● **Record set**
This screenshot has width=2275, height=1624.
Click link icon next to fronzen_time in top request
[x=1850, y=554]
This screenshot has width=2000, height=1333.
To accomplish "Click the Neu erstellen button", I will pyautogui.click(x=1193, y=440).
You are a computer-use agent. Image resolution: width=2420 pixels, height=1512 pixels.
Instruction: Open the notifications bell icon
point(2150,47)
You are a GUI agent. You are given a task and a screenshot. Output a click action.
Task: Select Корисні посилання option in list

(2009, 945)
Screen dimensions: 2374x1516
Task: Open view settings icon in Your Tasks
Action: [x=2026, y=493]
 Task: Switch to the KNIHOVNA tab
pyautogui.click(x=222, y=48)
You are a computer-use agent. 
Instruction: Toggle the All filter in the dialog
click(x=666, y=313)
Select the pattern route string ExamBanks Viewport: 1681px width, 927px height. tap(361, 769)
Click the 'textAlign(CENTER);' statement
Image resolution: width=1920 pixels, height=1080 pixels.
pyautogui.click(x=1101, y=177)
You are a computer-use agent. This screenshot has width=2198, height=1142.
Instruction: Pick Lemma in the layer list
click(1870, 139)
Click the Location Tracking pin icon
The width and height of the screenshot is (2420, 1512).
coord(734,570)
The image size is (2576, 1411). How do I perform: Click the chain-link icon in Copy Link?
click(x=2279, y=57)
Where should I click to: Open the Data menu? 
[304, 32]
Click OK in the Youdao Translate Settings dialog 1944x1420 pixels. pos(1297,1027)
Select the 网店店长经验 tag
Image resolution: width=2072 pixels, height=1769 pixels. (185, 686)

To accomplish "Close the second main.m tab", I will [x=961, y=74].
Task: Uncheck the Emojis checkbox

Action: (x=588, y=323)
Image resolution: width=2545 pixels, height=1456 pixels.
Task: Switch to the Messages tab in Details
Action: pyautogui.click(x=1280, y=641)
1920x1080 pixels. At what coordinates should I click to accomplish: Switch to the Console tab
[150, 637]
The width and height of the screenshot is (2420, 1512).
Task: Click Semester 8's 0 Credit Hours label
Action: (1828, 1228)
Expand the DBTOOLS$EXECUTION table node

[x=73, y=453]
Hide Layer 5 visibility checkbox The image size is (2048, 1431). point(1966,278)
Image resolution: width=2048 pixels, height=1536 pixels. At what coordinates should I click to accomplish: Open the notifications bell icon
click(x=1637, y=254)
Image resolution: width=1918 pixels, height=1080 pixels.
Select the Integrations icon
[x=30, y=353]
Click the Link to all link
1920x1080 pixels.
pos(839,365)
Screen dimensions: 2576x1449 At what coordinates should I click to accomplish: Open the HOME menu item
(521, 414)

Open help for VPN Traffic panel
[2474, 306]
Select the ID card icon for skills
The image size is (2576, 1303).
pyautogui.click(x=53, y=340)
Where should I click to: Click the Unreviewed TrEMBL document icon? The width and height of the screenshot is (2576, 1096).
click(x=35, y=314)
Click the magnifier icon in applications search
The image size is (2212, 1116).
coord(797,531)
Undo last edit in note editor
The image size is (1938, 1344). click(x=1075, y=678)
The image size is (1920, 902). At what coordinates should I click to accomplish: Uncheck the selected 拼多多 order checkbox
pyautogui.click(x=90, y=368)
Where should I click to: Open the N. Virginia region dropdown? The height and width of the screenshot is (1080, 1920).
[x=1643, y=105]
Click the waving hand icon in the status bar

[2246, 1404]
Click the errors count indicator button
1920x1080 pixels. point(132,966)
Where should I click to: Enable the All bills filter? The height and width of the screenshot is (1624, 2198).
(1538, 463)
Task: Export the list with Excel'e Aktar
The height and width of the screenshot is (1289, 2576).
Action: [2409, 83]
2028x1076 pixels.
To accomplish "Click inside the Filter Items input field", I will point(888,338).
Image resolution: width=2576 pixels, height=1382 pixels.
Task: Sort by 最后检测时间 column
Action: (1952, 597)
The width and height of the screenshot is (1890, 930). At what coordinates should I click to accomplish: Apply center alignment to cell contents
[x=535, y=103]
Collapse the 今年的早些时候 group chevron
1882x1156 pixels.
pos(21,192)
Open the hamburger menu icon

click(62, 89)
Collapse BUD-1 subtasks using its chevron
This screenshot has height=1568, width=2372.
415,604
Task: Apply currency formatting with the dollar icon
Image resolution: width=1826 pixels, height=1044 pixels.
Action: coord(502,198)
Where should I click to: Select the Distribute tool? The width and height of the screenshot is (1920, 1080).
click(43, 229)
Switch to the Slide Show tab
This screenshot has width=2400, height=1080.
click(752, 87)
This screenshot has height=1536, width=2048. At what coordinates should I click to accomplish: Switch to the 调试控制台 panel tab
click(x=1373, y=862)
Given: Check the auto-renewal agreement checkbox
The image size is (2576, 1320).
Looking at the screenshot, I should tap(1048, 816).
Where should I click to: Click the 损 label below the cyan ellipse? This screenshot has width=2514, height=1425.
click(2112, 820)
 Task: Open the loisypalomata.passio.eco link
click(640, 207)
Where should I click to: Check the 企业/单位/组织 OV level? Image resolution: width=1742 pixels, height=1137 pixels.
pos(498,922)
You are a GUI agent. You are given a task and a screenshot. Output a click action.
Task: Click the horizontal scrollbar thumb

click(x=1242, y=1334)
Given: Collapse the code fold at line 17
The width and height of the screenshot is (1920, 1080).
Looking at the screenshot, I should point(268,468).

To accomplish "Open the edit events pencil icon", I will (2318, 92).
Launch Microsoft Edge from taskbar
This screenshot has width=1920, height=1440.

● **Prompt**
A verbatim restatement of all the entries above is required.

● **Answer box**
This screenshot has width=2275, height=1624.
Click link icon next to fronzen_time in top request
[x=1850, y=554]
This screenshot has width=2000, height=1333.
To accomplish "Click the Neu erstellen button", I will pyautogui.click(x=1193, y=440).
You are a computer-use agent. Image resolution: width=2420 pixels, height=1512 pixels.
Instruction: Open the notifications bell icon
point(2150,47)
You are a GUI agent. You are given a task and a screenshot. Output a click action.
Task: Select Корисні посилання option in list

(2009, 945)
Screen dimensions: 2374x1516
Task: Open view settings icon in Your Tasks
Action: [x=2026, y=493]
 Task: Switch to the KNIHOVNA tab
pyautogui.click(x=222, y=48)
You are a computer-use agent. 
Instruction: Toggle the All filter in the dialog
click(x=666, y=313)
Select the pattern route string ExamBanks Viewport: 1681px width, 927px height. tap(361, 769)
Click the 'textAlign(CENTER);' statement
Image resolution: width=1920 pixels, height=1080 pixels.
pyautogui.click(x=1101, y=177)
You are a computer-use agent. This screenshot has width=2198, height=1142.
Instruction: Pick Lemma in the layer list
click(1870, 139)
Click the Location Tracking pin icon
The width and height of the screenshot is (2420, 1512).
coord(734,570)
The image size is (2576, 1411). How do I perform: Click the chain-link icon in Copy Link?
click(x=2279, y=57)
Where should I click to: Open the Data menu? 
[304, 32]
Click OK in the Youdao Translate Settings dialog 1944x1420 pixels. pos(1297,1027)
Select the 网店店长经验 tag
Image resolution: width=2072 pixels, height=1769 pixels. (185, 686)

To accomplish "Close the second main.m tab", I will [x=961, y=74].
Task: Uncheck the Emojis checkbox

Action: (x=588, y=323)
Image resolution: width=2545 pixels, height=1456 pixels.
Task: Switch to the Messages tab in Details
Action: pyautogui.click(x=1280, y=641)
1920x1080 pixels. At what coordinates should I click to accomplish: Switch to the Console tab
[150, 637]
The width and height of the screenshot is (2420, 1512).
Task: Click Semester 8's 0 Credit Hours label
Action: (1828, 1228)
Expand the DBTOOLS$EXECUTION table node

[x=73, y=453]
Hide Layer 5 visibility checkbox The image size is (2048, 1431). point(1966,278)
Image resolution: width=2048 pixels, height=1536 pixels. At what coordinates should I click to accomplish: Open the notifications bell icon
click(x=1637, y=254)
Image resolution: width=1918 pixels, height=1080 pixels.
Select the Integrations icon
[x=30, y=353]
Click the Link to all link
1920x1080 pixels.
pos(839,365)
Screen dimensions: 2576x1449 At what coordinates should I click to accomplish: Open the HOME menu item
(521, 414)

Open help for VPN Traffic panel
[2474, 306]
Select the ID card icon for skills
The image size is (2576, 1303).
pyautogui.click(x=53, y=340)
Where should I click to: Click the Unreviewed TrEMBL document icon? The width and height of the screenshot is (2576, 1096).
click(x=35, y=314)
Click the magnifier icon in applications search
The image size is (2212, 1116).
coord(797,531)
Undo last edit in note editor
The image size is (1938, 1344). click(x=1075, y=678)
The image size is (1920, 902). At what coordinates should I click to accomplish: Uncheck the selected 拼多多 order checkbox
pyautogui.click(x=90, y=368)
Where should I click to: Open the N. Virginia region dropdown? The height and width of the screenshot is (1080, 1920).
[x=1643, y=105]
Click the waving hand icon in the status bar

[2246, 1404]
Click the errors count indicator button
1920x1080 pixels. point(132,966)
Where should I click to: Enable the All bills filter? The height and width of the screenshot is (1624, 2198).
(1538, 463)
Task: Export the list with Excel'e Aktar
The height and width of the screenshot is (1289, 2576).
Action: [2409, 83]
2028x1076 pixels.
To accomplish "Click inside the Filter Items input field", I will point(888,338).
Image resolution: width=2576 pixels, height=1382 pixels.
Task: Sort by 最后检测时间 column
Action: (1952, 597)
The width and height of the screenshot is (1890, 930). At what coordinates should I click to accomplish: Apply center alignment to cell contents
[x=535, y=103]
Collapse the 今年的早些时候 group chevron
1882x1156 pixels.
pos(21,192)
Open the hamburger menu icon

click(62, 89)
Collapse BUD-1 subtasks using its chevron
This screenshot has height=1568, width=2372.
415,604
Task: Apply currency formatting with the dollar icon
Image resolution: width=1826 pixels, height=1044 pixels.
Action: coord(502,198)
Where should I click to: Select the Distribute tool? The width and height of the screenshot is (1920, 1080).
click(43, 229)
Switch to the Slide Show tab
This screenshot has width=2400, height=1080.
click(752, 87)
This screenshot has height=1536, width=2048. At what coordinates should I click to accomplish: Switch to the 调试控制台 panel tab
click(x=1373, y=862)
Given: Check the auto-renewal agreement checkbox
The image size is (2576, 1320).
Looking at the screenshot, I should tap(1048, 816).
Where should I click to: Click the 损 label below the cyan ellipse? This screenshot has width=2514, height=1425.
click(2112, 820)
 Task: Open the loisypalomata.passio.eco link
click(640, 207)
Where should I click to: Check the 企业/单位/组织 OV level? Image resolution: width=1742 pixels, height=1137 pixels.
pos(498,922)
You are a GUI agent. You are given a task and a screenshot. Output a click action.
Task: Click the horizontal scrollbar thumb

click(x=1242, y=1334)
Given: Collapse the code fold at line 17
The width and height of the screenshot is (1920, 1080).
Looking at the screenshot, I should point(268,468).

To accomplish "Open the edit events pencil icon", I will (2318, 92).
Launch Microsoft Edge from taskbar
This screenshot has width=1920, height=1440.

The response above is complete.